The number of real circle cutting orthogonally the circle $$x^2+y^2+2x-2y+7=0$$ is _______
(a) 0
(b) 1
(c) 2
(d) Infinitely many

Answer 1

Hint: To solve the given question, we will use the fact that if two circles are orthogonal, then the tangents at intersection point will have an angle of $${90}^o$$ between them. Then we will make a triangle joining the centres of the circle and their point of intersection. The triangle obtained will be right-angled. We will apply Pythagoras theorem in this right-angled triangle to get the relation between the unknown quantities of the circle. Then we will determine how many circles are possible which are cutting orthogonally the given circle.

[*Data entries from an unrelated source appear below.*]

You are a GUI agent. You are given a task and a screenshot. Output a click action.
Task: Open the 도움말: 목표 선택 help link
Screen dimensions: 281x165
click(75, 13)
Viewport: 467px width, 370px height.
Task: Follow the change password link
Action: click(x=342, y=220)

Complete step by step solution:
Before we solve the question, we must know what orthogonal of circles is. Two circles $$S_1=0$$ and $$S_2=0$$ are said to be orthogonal or intersect orthogonally if the tangents at their points of intersection include a right angle.
Now, we will assume that, $$S_1=x^2+y^2+2gx+2fy+c=0$$ and $$S_2=x^2+y^2+2x-2y+7=0.$$ The centre of $$S_1=0$$ is (– g, – f) and the centre of $$S_2=0$$ is (a, b) as shown in the following figure.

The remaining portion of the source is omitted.